Housing Minister Opens Dialogue with All-Party Parliamentary Group for Housing in the North

On Tuesday the Housing Minister, Chris Pincher MP, attended the latest meeting of the All-Party Parliamentary Group (APPG) for Housing in the North to learn about the work of the Group, give an update on Government priorities, and underline his support for APPG’s as cross-party, Parliament-wide forums of important debate.

To summarise the recent and future work of the APPG, Chair Ian Mearns MP had arranged for Group Secretariat the Northern Housing Consortium (NHC) to begin the meeting with a scene setting presentation.

NHC Chief Executive Tracy Harrison began by introducing the APPG’s recent publication No Home Left Behind: An Inquiry into Property Standards in the North’s Private Rented Sector.  Tracy explained that the sizeable evidence submitted by NHC members had highlighted a series of challenges, and potential solutions, to ensure the PRS was a positive choice and experience for all tenants.

Alongside the Minister, attendees heard how the PRS regulatory framework had become a comprehensive but complicated mixture of statute and case law that hinders enforcement and allows poor conditions to flourish, that the ability to identify landlords and poorly conditioned properties was essential to professionalising the sector, that Local Authorities were being held back in their ability to effectively use enforcement tools by severe budget constraints, and a long-term commitment to regeneration was required to allow place-based partnerships to improve hard-to-address, poor-quality accommodation.

It was then explained that the proposed focus of the APPG in 2021 would be to identify and argue for a strong role for housing in the Government’s ambition to ‘level up’ the regions and the mandated goal of net-zero carbon emissions by 2050. Tracy outlined some of the ways housing policy could be adapted to work better for the North: improving capacity in councils, advancing a level playing field on accessing housing infrastructure funds, with it being noted that whilst the Government had committed to reviewing the so-called 80/20 formula, details were yet to emerge; and a refreshed vision for Homes England, incorporating ‘levelling up’ and Net Zero as stated strategic objectives.

Tracy finished by highlighting new research, supported by the NHC, from IPPR North outlining the economic and environmental stimulus brought about by investing the North’s older, colder homes. Sarah Longlands, IPPR North’s Director, was also at the meeting to give a full briefing to the APPG but Tracy used time with the Minister to highlight two aspects of the research. That a roadmap to decarbonise existing homes should begin with social housing, using the sectors historic capacity to deliver large-scale improvement works as a catalyst to further cross-tenure decarbonisation. And secondly, that investment in housing should come alongside a localised focus on skills development to fully realise the potential 77,000 jobs in home retrofit identified by the report.
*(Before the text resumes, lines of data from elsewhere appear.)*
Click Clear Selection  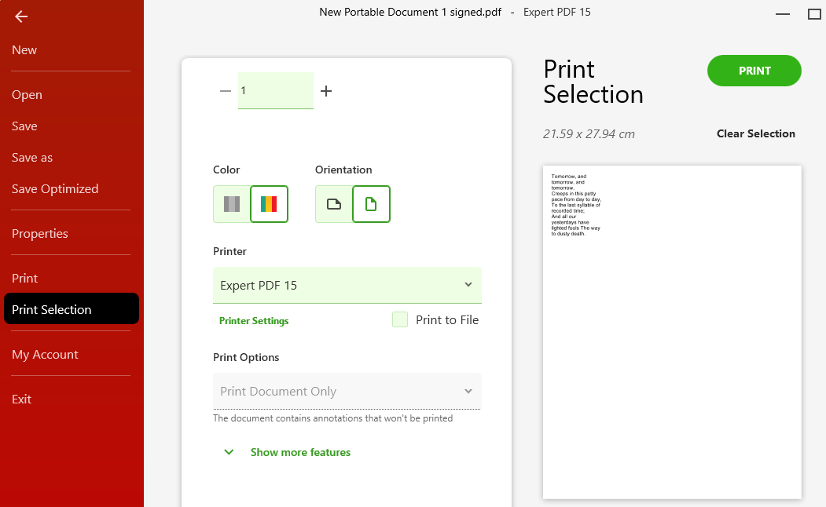pos(756,133)
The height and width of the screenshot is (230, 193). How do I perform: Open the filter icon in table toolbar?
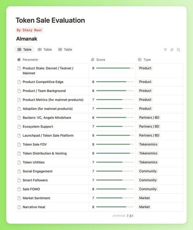click(165, 50)
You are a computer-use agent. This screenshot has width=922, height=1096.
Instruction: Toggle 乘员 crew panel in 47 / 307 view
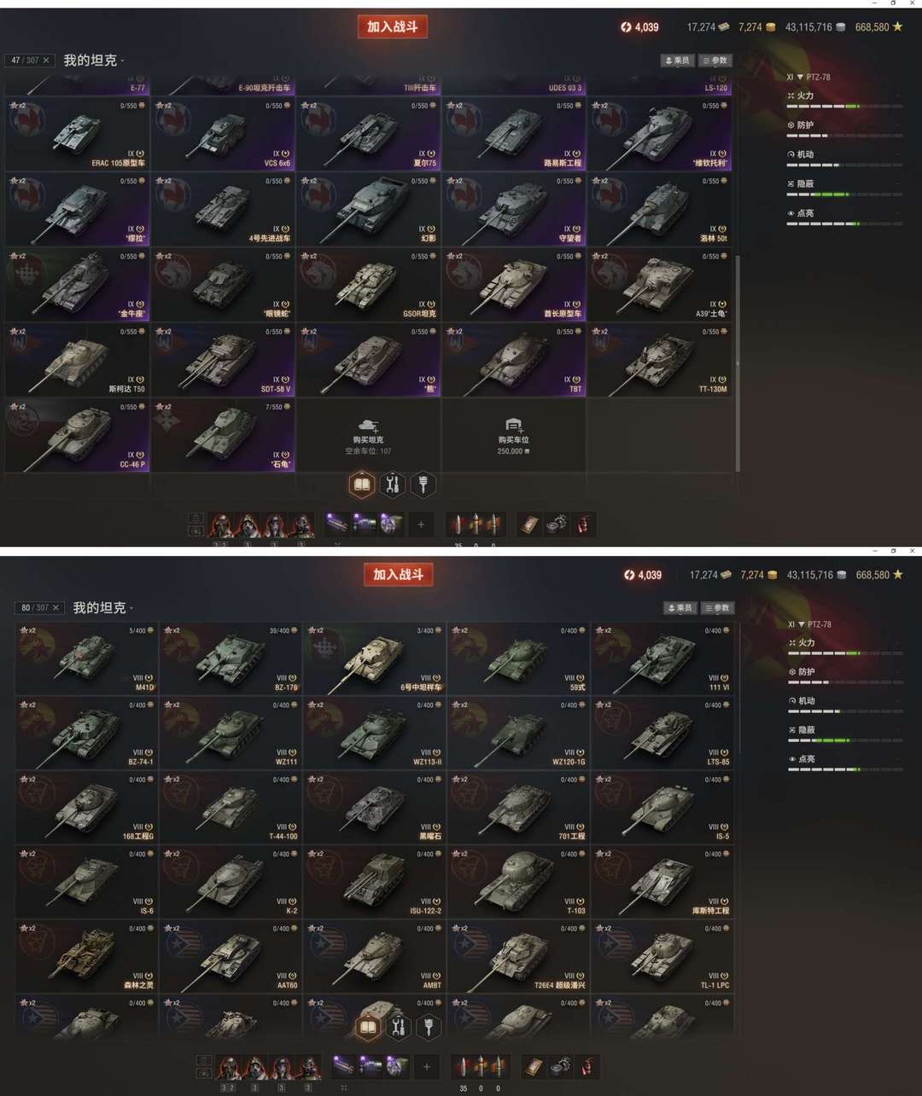pyautogui.click(x=677, y=61)
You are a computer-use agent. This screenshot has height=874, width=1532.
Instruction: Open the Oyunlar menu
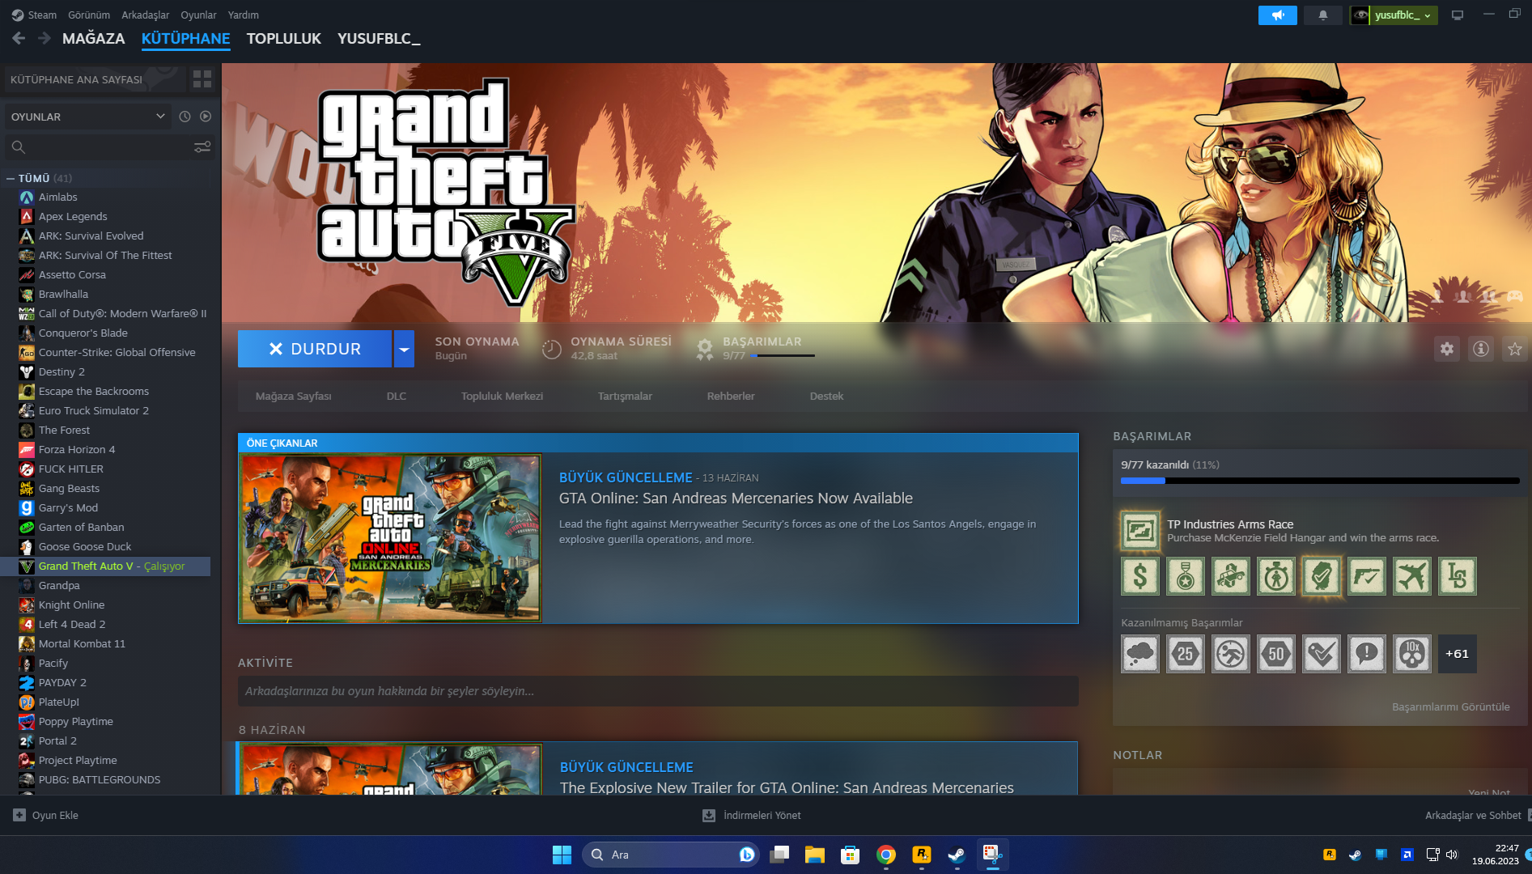(198, 15)
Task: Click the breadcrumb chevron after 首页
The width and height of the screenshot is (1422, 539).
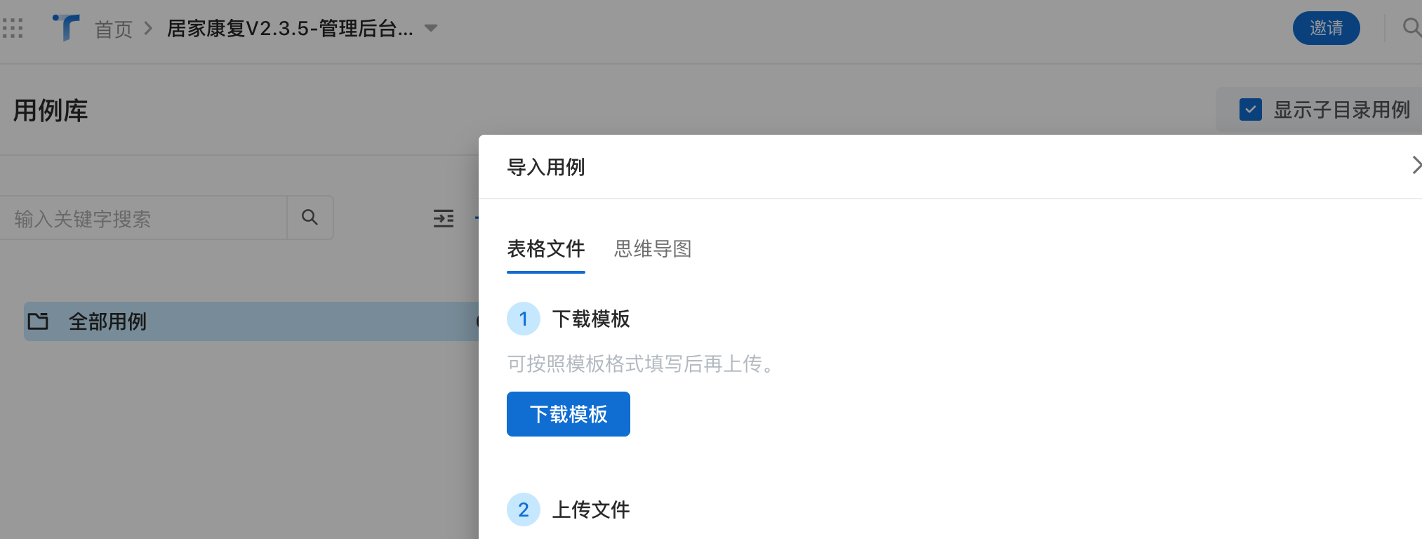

The Housing Minister Chris Pincher MP used his time to highlight a number of Government announcements made in recent months. Firstly, concerning the Planning White Paper, the Minister noted the scale of feedback received particularly around the future of Section106. On the proposal for a new infrastructure levy, the Minister indicated that this may well be locally set to acknowledge different geographies and housing markets. However, the Planning White Paper was the beginning of the conversation, not the end, so it was certainly too early to make any firm commitment.

The Minister reiterated the Affordable Homes Programme (AHP) as a key area of focus, with the next iteration running to 2026. He stated that this next AHP will be geared more to affordable and socially rented homes, with 32,000 new social homes set to be built, more than double the figure built during the current AHP programme.

The PRS was acknowledged as another area of focus, with the Minister stating he is keen to approach renters reform from a stable economic terrain and is committed to abolishing Section 21 ‘no fault evictions’. The Minister noted that the Government wants to make the private renting system far less complicated for all who navigate it, particularly renters themselves.

Discussing ‘levelling up’, he reiterated the Government’s commitment, though acknowledged that the last 10 months had distracted from this. The recent announcement of the £4bn Levelling Up Fund was more indicative of their desire.

The Minister finished by underlining that regeneration was an area of focus he was seeking to build into planning reforms and he would welcome ideas and feedback on this subject. Before the pandemic we had began to see the ‘Amazon effect’ transform retail. There was a need now to ‘build back’ in our town and city centres and planning reform should facilitate effective masterplans. It may be that ‘regeneration zones’ are identified alongside the Planning White Paper’s proposals of growth, renewal, and protected zones – this was all part of the conversation the Minister was keen to have.

The Minister stayed on for a QnA session with Parliamentarians. Discussion centred on Permitted Development Rights and space standards, the future of Neighbourhood Planning and citizen engagement within the planning process, accessible housing, and embedding housing and improving existing homes into ‘levelling up’ and Net Zero. The Minister thanked the APPG and noted he would be happy to return to the Group in the future.